Transcribe the records in full.

----------------------------------------

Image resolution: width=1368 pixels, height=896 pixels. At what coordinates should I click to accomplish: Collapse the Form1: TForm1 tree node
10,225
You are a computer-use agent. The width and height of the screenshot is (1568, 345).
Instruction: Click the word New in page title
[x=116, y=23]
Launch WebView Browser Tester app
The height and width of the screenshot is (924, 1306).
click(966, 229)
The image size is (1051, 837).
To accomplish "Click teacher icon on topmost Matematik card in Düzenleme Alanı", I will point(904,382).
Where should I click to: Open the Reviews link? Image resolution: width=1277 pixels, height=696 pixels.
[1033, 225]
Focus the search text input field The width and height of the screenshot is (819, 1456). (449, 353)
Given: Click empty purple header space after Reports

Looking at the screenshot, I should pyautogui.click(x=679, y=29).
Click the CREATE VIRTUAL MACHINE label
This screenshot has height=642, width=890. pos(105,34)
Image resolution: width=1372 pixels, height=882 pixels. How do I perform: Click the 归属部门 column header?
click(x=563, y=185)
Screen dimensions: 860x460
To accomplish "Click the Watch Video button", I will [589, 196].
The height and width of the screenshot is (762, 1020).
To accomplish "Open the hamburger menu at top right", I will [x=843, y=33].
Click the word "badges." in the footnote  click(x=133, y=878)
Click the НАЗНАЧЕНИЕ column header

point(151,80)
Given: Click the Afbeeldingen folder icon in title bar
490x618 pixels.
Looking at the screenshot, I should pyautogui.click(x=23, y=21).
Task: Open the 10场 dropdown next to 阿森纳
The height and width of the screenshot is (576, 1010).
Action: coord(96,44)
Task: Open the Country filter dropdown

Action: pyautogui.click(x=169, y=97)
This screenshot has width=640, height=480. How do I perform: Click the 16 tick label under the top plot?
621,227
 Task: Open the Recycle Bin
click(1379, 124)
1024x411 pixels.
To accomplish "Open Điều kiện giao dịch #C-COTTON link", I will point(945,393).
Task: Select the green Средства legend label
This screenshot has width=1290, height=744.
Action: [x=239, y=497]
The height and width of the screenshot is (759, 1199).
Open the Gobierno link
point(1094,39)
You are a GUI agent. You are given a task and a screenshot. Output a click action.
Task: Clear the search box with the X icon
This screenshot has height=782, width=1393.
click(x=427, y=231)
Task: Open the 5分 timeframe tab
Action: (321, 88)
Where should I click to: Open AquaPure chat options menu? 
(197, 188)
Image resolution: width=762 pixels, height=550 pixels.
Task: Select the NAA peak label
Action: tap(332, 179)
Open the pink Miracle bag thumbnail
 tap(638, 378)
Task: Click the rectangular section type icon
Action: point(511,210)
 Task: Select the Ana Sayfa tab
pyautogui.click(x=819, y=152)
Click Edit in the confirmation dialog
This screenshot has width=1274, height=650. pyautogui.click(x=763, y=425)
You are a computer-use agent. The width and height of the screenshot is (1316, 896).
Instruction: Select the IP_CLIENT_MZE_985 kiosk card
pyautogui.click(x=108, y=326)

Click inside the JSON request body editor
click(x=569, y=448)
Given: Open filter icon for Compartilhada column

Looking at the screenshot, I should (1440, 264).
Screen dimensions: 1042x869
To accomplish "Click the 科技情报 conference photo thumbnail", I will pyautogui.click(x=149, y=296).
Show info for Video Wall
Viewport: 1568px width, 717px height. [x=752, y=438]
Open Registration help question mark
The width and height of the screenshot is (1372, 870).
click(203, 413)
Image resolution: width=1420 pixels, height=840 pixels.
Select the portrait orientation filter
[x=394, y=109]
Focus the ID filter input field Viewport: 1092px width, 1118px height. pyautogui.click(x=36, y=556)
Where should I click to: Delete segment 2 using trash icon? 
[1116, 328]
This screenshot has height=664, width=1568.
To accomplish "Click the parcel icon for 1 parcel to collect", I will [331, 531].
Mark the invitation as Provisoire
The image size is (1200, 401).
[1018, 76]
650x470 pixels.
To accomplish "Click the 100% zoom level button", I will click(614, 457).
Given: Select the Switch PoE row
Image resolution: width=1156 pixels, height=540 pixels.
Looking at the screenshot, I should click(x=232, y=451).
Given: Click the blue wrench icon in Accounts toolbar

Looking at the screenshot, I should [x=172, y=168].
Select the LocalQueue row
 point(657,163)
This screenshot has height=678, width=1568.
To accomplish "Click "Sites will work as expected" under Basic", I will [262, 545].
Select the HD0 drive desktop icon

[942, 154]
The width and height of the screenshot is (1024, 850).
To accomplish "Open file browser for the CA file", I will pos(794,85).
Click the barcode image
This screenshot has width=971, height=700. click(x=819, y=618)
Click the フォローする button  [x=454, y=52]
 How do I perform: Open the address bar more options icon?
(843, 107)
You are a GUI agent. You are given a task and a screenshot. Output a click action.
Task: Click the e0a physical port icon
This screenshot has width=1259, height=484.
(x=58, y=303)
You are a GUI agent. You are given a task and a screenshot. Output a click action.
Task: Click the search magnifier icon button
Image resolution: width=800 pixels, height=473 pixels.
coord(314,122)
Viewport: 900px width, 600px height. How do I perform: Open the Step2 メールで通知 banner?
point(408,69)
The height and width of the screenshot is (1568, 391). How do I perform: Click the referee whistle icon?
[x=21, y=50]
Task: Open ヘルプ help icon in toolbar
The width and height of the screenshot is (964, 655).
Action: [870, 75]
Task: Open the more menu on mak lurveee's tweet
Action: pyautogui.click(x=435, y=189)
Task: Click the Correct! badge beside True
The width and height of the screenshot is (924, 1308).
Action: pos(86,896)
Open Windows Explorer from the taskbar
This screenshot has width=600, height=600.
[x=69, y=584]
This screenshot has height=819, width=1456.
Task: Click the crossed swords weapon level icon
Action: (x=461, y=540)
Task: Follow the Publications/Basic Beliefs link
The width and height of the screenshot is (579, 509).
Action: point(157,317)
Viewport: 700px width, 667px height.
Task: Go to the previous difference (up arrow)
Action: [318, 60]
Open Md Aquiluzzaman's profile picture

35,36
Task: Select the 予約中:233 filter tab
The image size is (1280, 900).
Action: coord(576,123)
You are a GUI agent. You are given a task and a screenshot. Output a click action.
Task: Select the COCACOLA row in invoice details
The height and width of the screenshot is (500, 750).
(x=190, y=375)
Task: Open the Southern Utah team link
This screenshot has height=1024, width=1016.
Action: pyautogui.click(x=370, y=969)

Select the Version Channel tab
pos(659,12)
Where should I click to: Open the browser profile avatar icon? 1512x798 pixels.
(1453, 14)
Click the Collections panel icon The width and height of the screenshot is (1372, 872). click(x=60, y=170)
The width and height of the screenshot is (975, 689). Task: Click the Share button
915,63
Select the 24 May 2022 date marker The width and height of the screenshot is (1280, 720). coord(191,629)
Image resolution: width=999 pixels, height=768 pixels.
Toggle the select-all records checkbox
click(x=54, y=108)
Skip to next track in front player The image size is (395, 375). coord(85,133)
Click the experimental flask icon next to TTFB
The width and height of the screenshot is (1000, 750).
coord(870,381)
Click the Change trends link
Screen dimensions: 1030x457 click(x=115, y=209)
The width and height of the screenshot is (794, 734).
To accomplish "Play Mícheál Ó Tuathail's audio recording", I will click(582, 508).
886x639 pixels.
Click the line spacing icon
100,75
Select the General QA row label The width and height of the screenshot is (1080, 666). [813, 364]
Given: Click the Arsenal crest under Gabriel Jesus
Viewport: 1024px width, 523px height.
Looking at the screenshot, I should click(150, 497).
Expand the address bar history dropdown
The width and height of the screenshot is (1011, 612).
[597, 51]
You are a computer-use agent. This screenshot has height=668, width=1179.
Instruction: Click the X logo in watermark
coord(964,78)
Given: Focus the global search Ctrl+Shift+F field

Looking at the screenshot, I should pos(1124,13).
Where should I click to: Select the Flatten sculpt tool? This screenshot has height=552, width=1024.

----------------------------------------

▸ **Output of the exercise**:
Image resolution: width=1368 pixels, height=896 pixels. At what coordinates should I click to accomplish: Collapse the Form1: TForm1 tree node
10,225
You are a computer-use agent. The width and height of the screenshot is (1568, 345).
Instruction: Click the word New in page title
[x=116, y=23]
Launch WebView Browser Tester app
The height and width of the screenshot is (924, 1306).
click(966, 229)
The image size is (1051, 837).
To accomplish "Click teacher icon on topmost Matematik card in Düzenleme Alanı", I will point(904,382).
Where should I click to: Open the Reviews link? Image resolution: width=1277 pixels, height=696 pixels.
[1033, 225]
Focus the search text input field The width and height of the screenshot is (819, 1456). (449, 353)
Given: Click empty purple header space after Reports

Looking at the screenshot, I should pyautogui.click(x=679, y=29).
Click the CREATE VIRTUAL MACHINE label
This screenshot has height=642, width=890. pos(105,34)
Image resolution: width=1372 pixels, height=882 pixels. How do I perform: Click the 归属部门 column header?
click(x=563, y=185)
Screen dimensions: 860x460
To accomplish "Click the Watch Video button", I will [589, 196].
The height and width of the screenshot is (762, 1020).
To accomplish "Open the hamburger menu at top right", I will [x=843, y=33].
Click the word "badges." in the footnote  click(x=133, y=878)
Click the НАЗНАЧЕНИЕ column header

point(151,80)
Given: Click the Afbeeldingen folder icon in title bar
490x618 pixels.
Looking at the screenshot, I should pyautogui.click(x=23, y=21).
Task: Open the 10场 dropdown next to 阿森纳
The height and width of the screenshot is (576, 1010).
Action: coord(96,44)
Task: Open the Country filter dropdown

Action: pyautogui.click(x=169, y=97)
This screenshot has width=640, height=480. How do I perform: Click the 16 tick label under the top plot?
621,227
 Task: Open the Recycle Bin
click(1379, 124)
1024x411 pixels.
To accomplish "Open Điều kiện giao dịch #C-COTTON link", I will point(945,393).
Task: Select the green Средства legend label
This screenshot has width=1290, height=744.
Action: [x=239, y=497]
The height and width of the screenshot is (759, 1199).
Open the Gobierno link
point(1094,39)
You are a GUI agent. You are given a task and a screenshot. Output a click action.
Task: Clear the search box with the X icon
This screenshot has height=782, width=1393.
click(x=427, y=231)
Task: Open the 5分 timeframe tab
Action: (321, 88)
Where should I click to: Open AquaPure chat options menu? 
(197, 188)
Image resolution: width=762 pixels, height=550 pixels.
Task: Select the NAA peak label
Action: tap(332, 179)
Open the pink Miracle bag thumbnail
 tap(638, 378)
Task: Click the rectangular section type icon
Action: point(511,210)
 Task: Select the Ana Sayfa tab
pyautogui.click(x=819, y=152)
Click Edit in the confirmation dialog
This screenshot has width=1274, height=650. pyautogui.click(x=763, y=425)
You are a computer-use agent. The width and height of the screenshot is (1316, 896).
Instruction: Select the IP_CLIENT_MZE_985 kiosk card
pyautogui.click(x=108, y=326)

Click inside the JSON request body editor
click(x=569, y=448)
Given: Open filter icon for Compartilhada column

Looking at the screenshot, I should (1440, 264).
Screen dimensions: 1042x869
To accomplish "Click the 科技情报 conference photo thumbnail", I will pyautogui.click(x=149, y=296).
Show info for Video Wall
Viewport: 1568px width, 717px height. [x=752, y=438]
Open Registration help question mark
The width and height of the screenshot is (1372, 870).
click(203, 413)
Image resolution: width=1420 pixels, height=840 pixels.
Select the portrait orientation filter
[x=394, y=109]
Focus the ID filter input field Viewport: 1092px width, 1118px height. pyautogui.click(x=36, y=556)
Where should I click to: Delete segment 2 using trash icon? 
[1116, 328]
This screenshot has height=664, width=1568.
To accomplish "Click the parcel icon for 1 parcel to collect", I will [331, 531].
Mark the invitation as Provisoire
The image size is (1200, 401).
[1018, 76]
650x470 pixels.
To accomplish "Click the 100% zoom level button", I will click(614, 457).
Given: Select the Switch PoE row
Image resolution: width=1156 pixels, height=540 pixels.
Looking at the screenshot, I should click(x=232, y=451).
Given: Click the blue wrench icon in Accounts toolbar

Looking at the screenshot, I should [x=172, y=168].
Select the LocalQueue row
 point(657,163)
This screenshot has height=678, width=1568.
To accomplish "Click "Sites will work as expected" under Basic", I will [262, 545].
Select the HD0 drive desktop icon

[942, 154]
The width and height of the screenshot is (1024, 850).
To accomplish "Open file browser for the CA file", I will pos(794,85).
Click the barcode image
This screenshot has width=971, height=700. click(x=819, y=618)
Click the フォローする button  [x=454, y=52]
 How do I perform: Open the address bar more options icon?
(843, 107)
You are a GUI agent. You are given a task and a screenshot. Output a click action.
Task: Click the e0a physical port icon
This screenshot has width=1259, height=484.
(x=58, y=303)
You are a GUI agent. You are given a task and a screenshot. Output a click action.
Task: Click the search magnifier icon button
Image resolution: width=800 pixels, height=473 pixels.
coord(314,122)
Viewport: 900px width, 600px height. How do I perform: Open the Step2 メールで通知 banner?
point(408,69)
The height and width of the screenshot is (1568, 391). How do I perform: Click the referee whistle icon?
[x=21, y=50]
Task: Open ヘルプ help icon in toolbar
The width and height of the screenshot is (964, 655).
Action: [870, 75]
Task: Open the more menu on mak lurveee's tweet
Action: pyautogui.click(x=435, y=189)
Task: Click the Correct! badge beside True
The width and height of the screenshot is (924, 1308).
Action: pos(86,896)
Open Windows Explorer from the taskbar
This screenshot has width=600, height=600.
[x=69, y=584]
This screenshot has height=819, width=1456.
Task: Click the crossed swords weapon level icon
Action: (x=461, y=540)
Task: Follow the Publications/Basic Beliefs link
The width and height of the screenshot is (579, 509).
Action: point(157,317)
Viewport: 700px width, 667px height.
Task: Go to the previous difference (up arrow)
Action: [318, 60]
Open Md Aquiluzzaman's profile picture

35,36
Task: Select the 予約中:233 filter tab
The image size is (1280, 900).
Action: coord(576,123)
You are a GUI agent. You are given a task and a screenshot. Output a click action.
Task: Select the COCACOLA row in invoice details
The height and width of the screenshot is (500, 750).
(x=190, y=375)
Task: Open the Southern Utah team link
This screenshot has height=1024, width=1016.
Action: pyautogui.click(x=370, y=969)

Select the Version Channel tab
pos(659,12)
Where should I click to: Open the browser profile avatar icon? 1512x798 pixels.
(1453, 14)
Click the Collections panel icon The width and height of the screenshot is (1372, 872). click(x=60, y=170)
The width and height of the screenshot is (975, 689). Task: Click the Share button
915,63
Select the 24 May 2022 date marker The width and height of the screenshot is (1280, 720). coord(191,629)
Image resolution: width=999 pixels, height=768 pixels.
Toggle the select-all records checkbox
click(x=54, y=108)
Skip to next track in front player The image size is (395, 375). coord(85,133)
Click the experimental flask icon next to TTFB
The width and height of the screenshot is (1000, 750).
coord(870,381)
Click the Change trends link
Screen dimensions: 1030x457 click(x=115, y=209)
The width and height of the screenshot is (794, 734).
To accomplish "Play Mícheál Ó Tuathail's audio recording", I will click(582, 508).
886x639 pixels.
Click the line spacing icon
100,75
Select the General QA row label The width and height of the screenshot is (1080, 666). [813, 364]
Given: Click the Arsenal crest under Gabriel Jesus
Viewport: 1024px width, 523px height.
Looking at the screenshot, I should click(150, 497).
Expand the address bar history dropdown
The width and height of the screenshot is (1011, 612).
[597, 51]
You are a computer-use agent. This screenshot has height=668, width=1179.
Instruction: Click the X logo in watermark
coord(964,78)
Given: Focus the global search Ctrl+Shift+F field

Looking at the screenshot, I should pos(1124,13).
Where should I click to: Select the Flatten sculpt tool? This screenshot has height=552, width=1024.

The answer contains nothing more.